Un carrefour dangereux s’appelle étrangement Castello. Et pour me ‘’rassurer’’ on me dit qu’ici plus d’un millier de personnes sont mortes à cause des tirs du régime sur les gens qui fuyaient les bombardements d’Alep. Un des médecins de l’hôpital Bab al hawa est justement décédé dans ce maudit carrefour serré qui oblige de fait toutes les voitures à ralentir pour tourner à presque 90 degrés.

L’arrivée vers Alep est traumatisante. A la désolation des bâtiments détruits et des immeubles éventrés s’ajoute la tristesse des chemins et du paysage. Le chauffeur ralenti un peu mais pas trop (c’est une question de tempérament) pour faire le guide dépité par la destruction de sa ville. Il me montre les démolitions et m’indique le nom des quartiers, que je ne connais pas bien évidemment, il m’indique au loin qu’il y a certains quartiers qui ne sont plus habités que par des fantômes. Tous les habitants sont partis suite à ce qu’ils ont pu subir comme bombardements…

Cet affreux paysage d’une ville en détresse n’était pas sans me rappeler ce que j’ai pu voir il y a un an tout juste dans les quartiers Chajia de Gaza City et Khouzaa de Khan Younes. Toutes les écoles ont été détruites et les mosquées n’ont pas été en reste. Entre pensées et tristesse, nous voilà arrivés à notre destination : l’hôpital Omar Ibn Abdelaziz.

Reçu par le directeur de l’hôpital un homme affable et bienveillant, il me fait aussitôt le tour de l’établissement. Deux combattants dans un état très grave suite aux accrochages sur la ligne de front, qui dépasse les capacités de cet hôpital de proximité, ont dû être évacués de suite vers la Turquie. Le bâtiment a été un hôpital caritatif par le passé, ce qui est encore rare puisque tous les hôpitaux ont été détruits et les médecins ne travaillent que dans des sous-sols de villas ou de petits immeubles afin de continuer à soigner ‘’incognito’’.

CONSIGNE -> Extrayez du texte sur Alep le passage qui va de « Cet affreux paysage » jusqu'à « Omar Ibn Abdelaziz. » inclus, mot pour mot. Servez-vous seulement du texte sur Alep.

DONNÉES EXTRAITES ->
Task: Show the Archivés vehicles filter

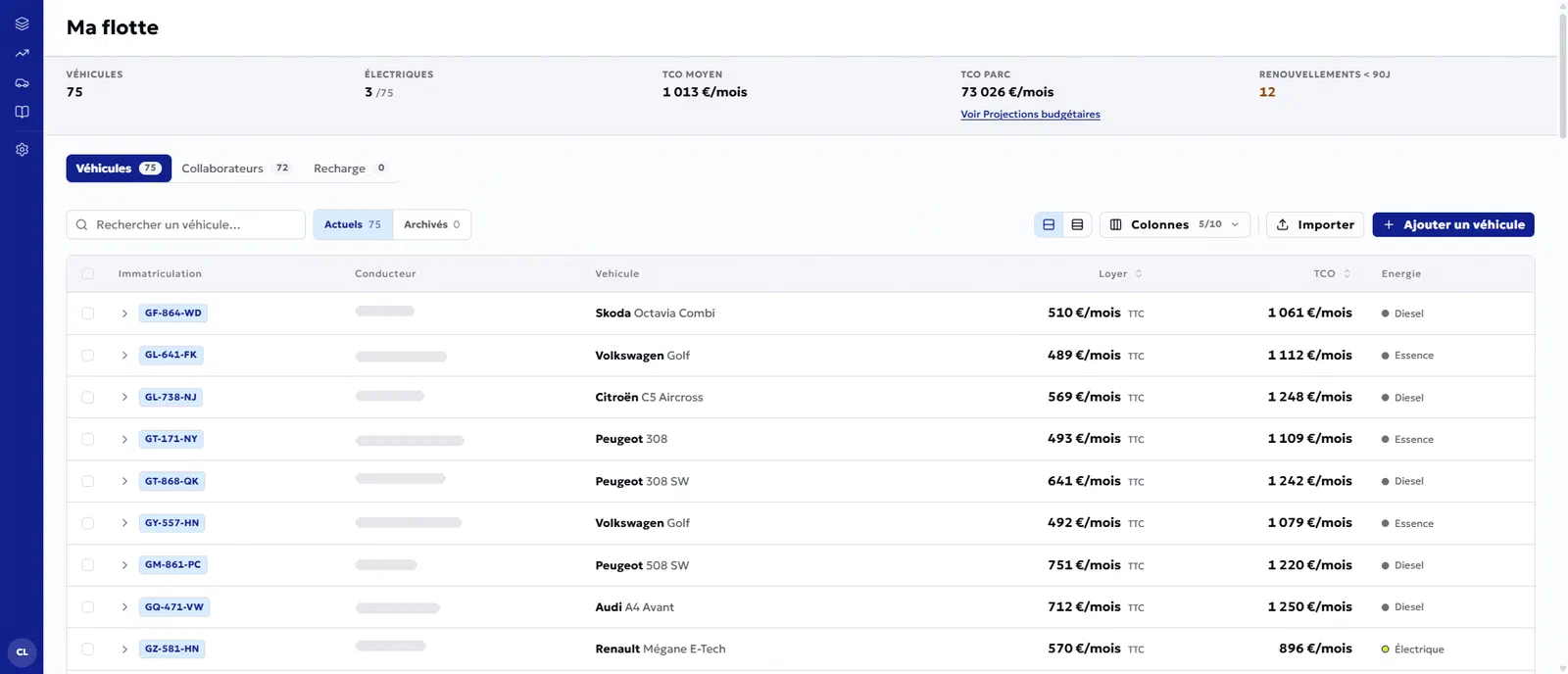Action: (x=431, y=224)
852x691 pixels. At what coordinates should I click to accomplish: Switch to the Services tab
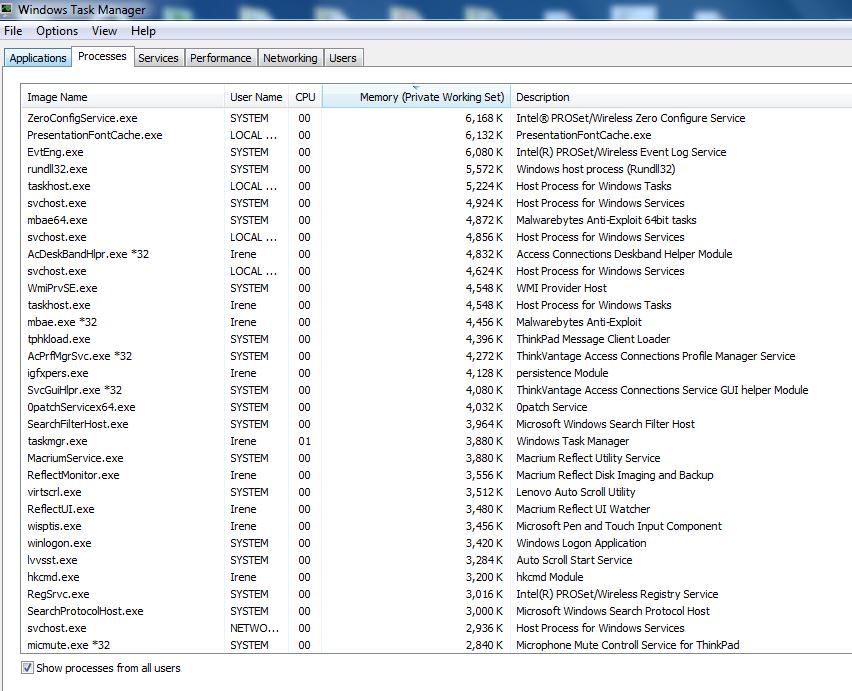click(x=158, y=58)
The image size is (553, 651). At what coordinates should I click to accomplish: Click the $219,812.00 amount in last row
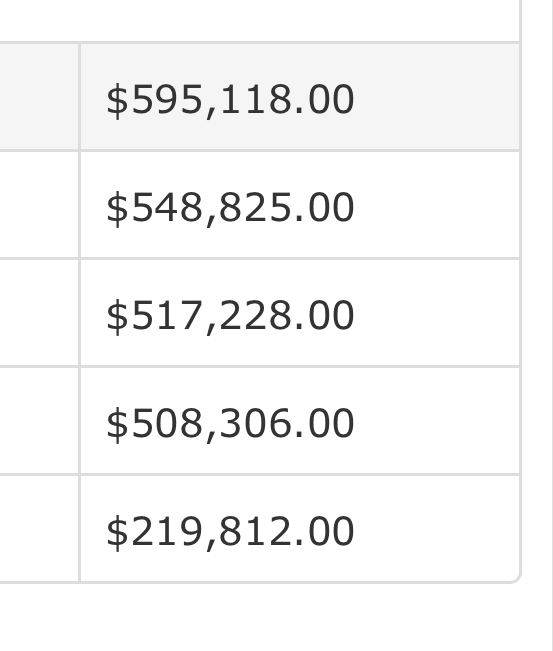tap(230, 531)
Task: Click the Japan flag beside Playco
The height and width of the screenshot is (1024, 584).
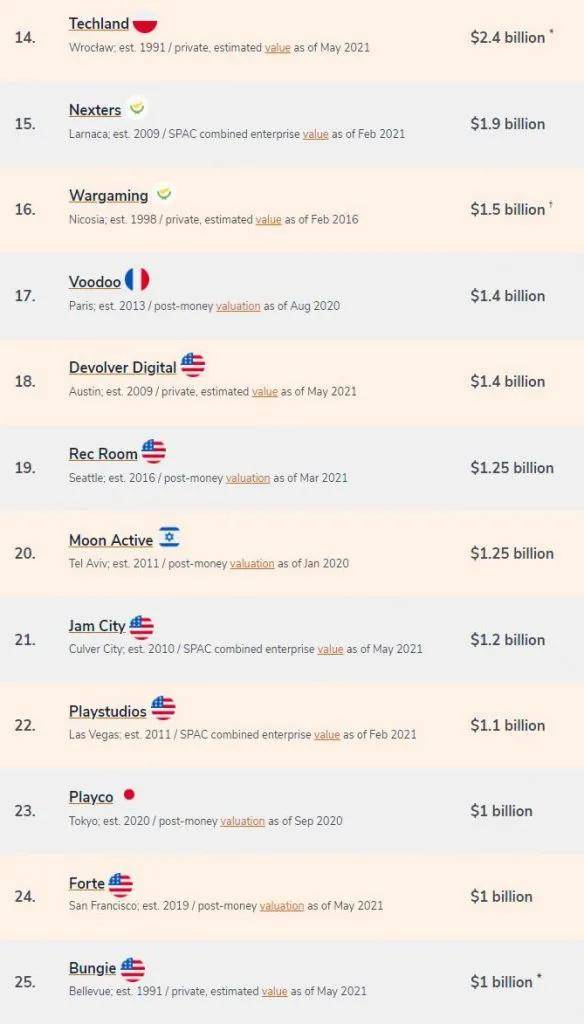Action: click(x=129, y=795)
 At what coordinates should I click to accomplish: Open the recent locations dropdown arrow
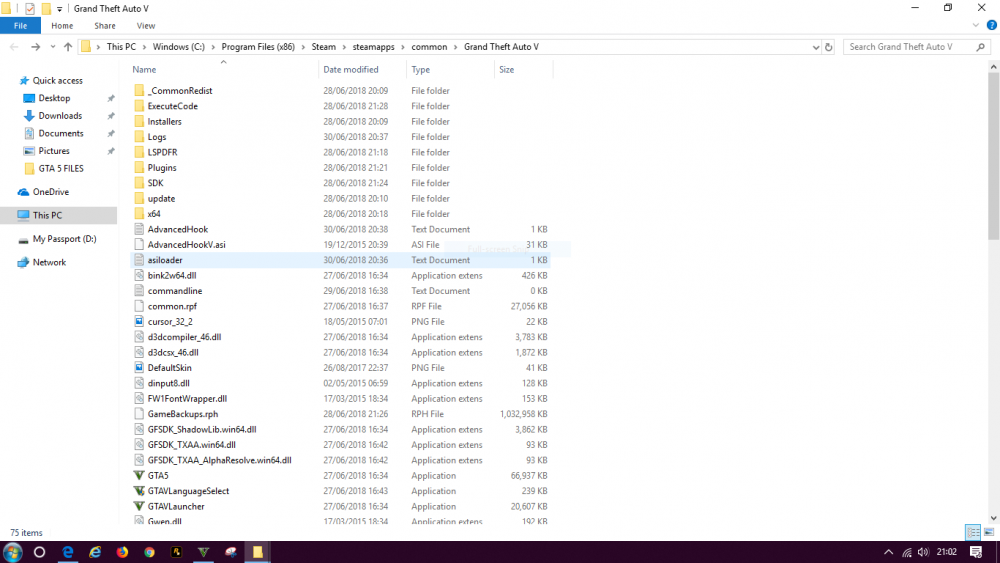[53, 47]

RÉSULTAT OBTENU ->
Cet affreux paysage d’une ville en détresse n’était pas sans me rappeler ce que j’ai pu voir il y a un an tout juste dans les quartiers Chajia de Gaza City et Khouzaa de Khan Younes. Toutes les écoles ont été détruites et les mosquées n’ont pas été en reste. Entre pensées et tristesse, nous voilà arrivés à notre destination : l’hôpital Omar Ibn Abdelaziz.